- Classification: Division I
- Season: 2015–16
- Teams: 8
- Site: Lakefront Arena New Orleans, Louisiana
- Champions: Little Rock (2nd title)
- Winning coach: Chris Beard (1st title)
- MVP: Roger Woods (Little Rock)
- Television: ESPN3, ESPN2

= 2016 Sun Belt Conference men's basketball tournament =

The 2016 Sun Belt Conference men's basketball tournament was held at Lakefront Arena in New Orleans, Louisiana from March 10 to March 13. The tournament winner, Little Rock, received an automatic bid into the 2016 NCAA tournament.

==Seeds==

| Seed | School | Conference | Overall | Tiebreaker |
| 1 | Little Rock | 17–3 | 27–4 |  |
| 2 | Louisiana–Monroe | 15–5 | 19–12 |  |
| 3 | Texas–Arlington | 13–7 | 22–9 |  |
| 4 | Louisiana–Lafayette | 12–8 | 16–13 |  |
| 5 | Georgia Southern | 10–10 | 14–16 |  |
| 6 | Georgia State | 9–11 | 16–13 |  |
| 7 | Texas State | 8–12 | 14–15 | 2–0 vs.
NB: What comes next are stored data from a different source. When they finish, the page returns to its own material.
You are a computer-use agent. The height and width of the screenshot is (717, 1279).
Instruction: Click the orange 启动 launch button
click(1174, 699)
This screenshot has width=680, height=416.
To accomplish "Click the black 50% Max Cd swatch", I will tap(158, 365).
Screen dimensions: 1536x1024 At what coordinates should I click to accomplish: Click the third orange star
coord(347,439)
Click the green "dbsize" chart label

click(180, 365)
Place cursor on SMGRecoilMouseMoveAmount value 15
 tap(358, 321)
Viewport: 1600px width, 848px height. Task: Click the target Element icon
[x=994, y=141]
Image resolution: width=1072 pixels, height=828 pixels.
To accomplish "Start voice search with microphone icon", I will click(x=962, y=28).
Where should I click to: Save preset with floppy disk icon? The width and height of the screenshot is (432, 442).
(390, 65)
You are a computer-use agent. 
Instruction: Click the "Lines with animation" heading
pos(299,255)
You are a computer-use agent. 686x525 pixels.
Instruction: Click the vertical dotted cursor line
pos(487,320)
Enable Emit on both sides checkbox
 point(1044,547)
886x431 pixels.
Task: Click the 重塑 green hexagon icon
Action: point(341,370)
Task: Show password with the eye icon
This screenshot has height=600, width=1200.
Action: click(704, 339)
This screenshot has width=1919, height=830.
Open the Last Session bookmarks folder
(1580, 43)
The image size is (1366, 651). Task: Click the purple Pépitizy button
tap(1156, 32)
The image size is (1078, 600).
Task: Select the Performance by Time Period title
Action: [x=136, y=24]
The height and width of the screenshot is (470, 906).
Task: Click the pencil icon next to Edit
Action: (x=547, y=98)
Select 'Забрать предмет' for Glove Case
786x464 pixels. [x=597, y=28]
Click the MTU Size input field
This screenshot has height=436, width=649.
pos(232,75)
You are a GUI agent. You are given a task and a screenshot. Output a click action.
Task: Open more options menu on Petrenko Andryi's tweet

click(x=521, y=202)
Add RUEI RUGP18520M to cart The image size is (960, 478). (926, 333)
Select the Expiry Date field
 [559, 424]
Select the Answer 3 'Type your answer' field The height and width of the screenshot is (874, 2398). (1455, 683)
South Alabama |
| 8 | South Alabama | 8–12 | 13–18 | 0–2 vs. Texas State |
‡ – Sun Belt Conference regular season champions. * – Received a first-round and second-round bye in the conference tournament. # – Received a first-round bye in the conference tournament. Overall record are as of the end of the regular season.

==Schedule==

Session: Game; Time*; Matchup^{#}; Television
First round – Thursday, March 10
1: 1; 5:00 pm; #5 Georgia Southern 61 vs. #8 South Alabama 67; ESPN3
2: 7:30 pm; #6 Georgia State 61 vs. #7 Texas State 63
Quarterfinals – Friday, March 11
2: 3; 5:00 pm; #4 Louisiana–Lafayette 90 vs. #8 South Alabama 68; ESPN3
4: 7:30 pm; #3 Texas–Arlington 72 vs. #7 Texas State 63
Semifinals – Saturday, March 12
3: 5; 1:00 pm; #1 Little Rock 72 vs. #4 Louisiana–Lafayette 65; ESPN3
6: 3:30 pm; #2 Louisiana–Monroe 82 vs. #3 Texas–Arlington 71
Championship – Sunday, March 13
4: 7; 12:00 pm; #1 Little Rock 70 vs. #2 Louisiana–Monroe 50; ESPN2
*Game times in CST/CDT. #-Rankings denote tournament seeding.